The crawl_config object provides advanced settings for how the website should be crawled:
  • crawling_only: optional. Skip AI extraction and return raw scraped content (default: False). When enabled, instruction and output_schema are not required.
  • min_wait_time_sec: optional. Time to wait for page to load in seconds (default: 0, range: 0-60).
  • save_html: optional. Save the original HTML source code (default: False).
  • save_markdown: optional. Save a clean, formatted markdown version of the webpage content (default: False).
  • save_screenshot: optional. Capture a visual screenshot of the webpage (default: False).
  • collect_web_analytics: optional. Capture network request/response data in HAR format (default: False).
See Template Strings for dynamic parameter configuration.

Engine Output

The output will be a JSON value matching the structure specified in the output_schema. When crawling_only is enabled, returns the raw scraped content instead.

Web Insights Example

Let’s run through an example using this engine together.
1

Create an Agent

Click on the “Add Agent” button in the top right corner of the Agents page.
2

Select the Web Insights Engine

3

Configure the engine as follows

$ starts a template string
  • url: $
  • instruction: $
  • model: gpt-5.1-2025-11-13
  • vision_mode: False
  • output_schema: Copy and paste the JSON schema below (hit Use Text).
{
  "type": "object",
  "properties": {
    "moon": {
      "type": "string",
      "description": "Which moon is the article talking about"
    },
    "planet": {
      "type": "string",
      "description": "Which planet does the moon in question belong to"
    },
    "summary": {
      "type": "string",
      "description": "Summary of the article"
    }
  }
}
You can click Use Widget to then view the JSON schema in the UI.
4

Create the Agent

Hit the Create Agent button.
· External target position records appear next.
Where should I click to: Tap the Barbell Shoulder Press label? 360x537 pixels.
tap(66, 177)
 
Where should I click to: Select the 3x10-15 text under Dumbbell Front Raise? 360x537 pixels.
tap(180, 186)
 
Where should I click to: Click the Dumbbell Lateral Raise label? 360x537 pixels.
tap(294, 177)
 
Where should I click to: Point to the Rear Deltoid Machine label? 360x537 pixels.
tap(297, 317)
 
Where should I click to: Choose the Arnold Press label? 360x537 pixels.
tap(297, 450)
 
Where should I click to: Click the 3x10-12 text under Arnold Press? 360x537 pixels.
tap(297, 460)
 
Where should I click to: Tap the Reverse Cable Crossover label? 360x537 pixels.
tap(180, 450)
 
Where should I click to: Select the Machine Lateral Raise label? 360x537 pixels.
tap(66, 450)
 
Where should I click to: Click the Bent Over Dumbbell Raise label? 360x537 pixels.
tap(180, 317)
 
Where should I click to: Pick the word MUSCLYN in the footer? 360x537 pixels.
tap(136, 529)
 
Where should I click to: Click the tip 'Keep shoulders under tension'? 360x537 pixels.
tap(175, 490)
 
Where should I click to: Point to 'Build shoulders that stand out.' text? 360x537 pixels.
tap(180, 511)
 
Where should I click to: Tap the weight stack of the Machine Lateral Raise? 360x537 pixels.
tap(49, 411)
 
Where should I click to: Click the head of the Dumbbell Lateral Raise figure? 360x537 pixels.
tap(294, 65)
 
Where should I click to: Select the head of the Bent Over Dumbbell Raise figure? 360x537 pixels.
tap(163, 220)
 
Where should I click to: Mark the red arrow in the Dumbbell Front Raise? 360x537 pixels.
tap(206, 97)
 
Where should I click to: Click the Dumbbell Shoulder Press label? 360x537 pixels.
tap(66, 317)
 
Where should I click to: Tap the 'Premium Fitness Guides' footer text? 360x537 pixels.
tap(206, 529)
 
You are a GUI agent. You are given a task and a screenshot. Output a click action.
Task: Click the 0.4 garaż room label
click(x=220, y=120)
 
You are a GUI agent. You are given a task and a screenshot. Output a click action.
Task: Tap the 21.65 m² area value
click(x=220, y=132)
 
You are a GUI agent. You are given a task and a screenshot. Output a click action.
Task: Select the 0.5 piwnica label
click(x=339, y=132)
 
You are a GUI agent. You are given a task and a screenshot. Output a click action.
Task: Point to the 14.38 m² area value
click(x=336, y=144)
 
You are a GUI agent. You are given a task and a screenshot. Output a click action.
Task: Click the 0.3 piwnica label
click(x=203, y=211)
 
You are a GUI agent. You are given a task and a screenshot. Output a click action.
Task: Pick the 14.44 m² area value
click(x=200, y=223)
Now, let’s run it on a URL through the UI.
5

View the Agent you just created

6

Create a new Agent job

7

Fill in the Agent inputs

Leave instruction empty.url: https://en.wikipedia.org/wiki/Europa_ClipperHere are the filled-in Agent inputs:
8

Run the job

Hit the Create button at the bottom to start the Web Insights job.
9

View the Results

Click on the job to view its status and results.
You’ll see the results on the right side.
Notice that, as expected, the JSON output only contains the information we defined in the output_schema.